WASHINGTON (Reuters) - Bank of America agreed to pay $9.3 billion to settle claims that it sold Fannie Mae and Freddie Mac faulty mortgage bonds, helping the bank to end one of the largest legal headaches it still faced from the financial crisis.
The settlement, announced on Wednesday, includes $6.3 billion in cash and the rest in securities that Bank of America will purchase from the two housing finance entities.
The second-largest U.S. bank by assets said it had now resolved around 88 percent of its total exposure to securities at issue in the mortgage bond litigation it has faced.
Bank of America’s first-quarter profits could take a substantial hit from the deal. The bank said the settlement was expected to reduce first-quarter income by about 21 cents a share, or three-quarters of what analysts surveyed by Thomson Reuters I/B/E/S forecasted the bank to earn before the settlement was announced.
Also on Wednesday, Bank of America and its former chief executive, Kenneth Lewis, settled a lawsuit by New York’s attorney general that alleged it misled investors about mounting losses at Merrill Lynch & Co, which the bank agreed to acquire at the height of the financial crisis.
Lewis, who resigned in 2009, agreed to pay $10 million and be barred for three years from serving as an officer or director of a public company. Bank of America agreed to pay $15 million and adopt corporate reforms. Both payments will cover the costs of New York’s investigation, and neither Lewis nor Bank of America is admitting wrongdoing or paying damages.
Bank of America still faces a lawsuit from the U.S. Justice Department and several other probes by the DOJ and states over mortgage-backed securities it sold during the housing boom. On Wednesday, the bank said it has had “preliminary discussions” to resolve the matters.
‘REASONABLE AND PRUDENT’
The new settlement with Fannie Mae and Freddie Mac resolves lawsuits filed against Bank of America, Merrill Lynch, and Countrywide, the subprime mortgage lender it bought at the height of the financial crisis.
The regulator of Fannie Mae and Freddie Mac, the Federal Housing Finance Agency, had accused the bank of misrepresenting the quality of loans underlying residential mortgage-backed securities purchased by the two mortgage finance companies between 2005 and 2007.
The two taxpayer-owned firms have operated under conservatorship since 2008, when they were seized by regulators after losses on subprime loans pushed them toward insolvency.
It was the 10th settlement that the FHFA has reached in litigation that began in 2011 when it filed 18 lawsuits over about $200 billion in mortgage-backed securities, an investment product at the center of the recent global financial crisis.
Many of the settlements were reached after a series of court rulings that went against the banks.
“FHFA has acted under its statutory mandate to recover losses incurred by the companies and American taxpayers and has concluded that this resolution represents a reasonable and prudent settlement,” FHFA Director Mel Watt said in a statement.

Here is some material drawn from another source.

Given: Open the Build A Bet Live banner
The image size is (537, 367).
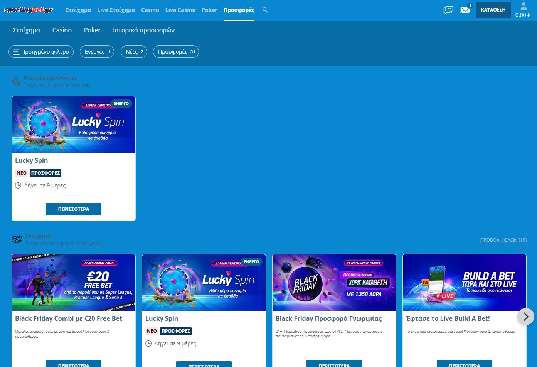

So far, the FHFA has recovered more than $10 billion from banks by asserting similar claims over mortgage securities. Seven other banks still need to resolve similar lawsuits.
Merrill Lynch would have been the first of the banks with legal disputes still pending to face trial, with a date of June 2.
U.S. District Judge Denise Cote has scheduled September trial dates for Goldman Sachs Group Inc and HSBC Holdings plc.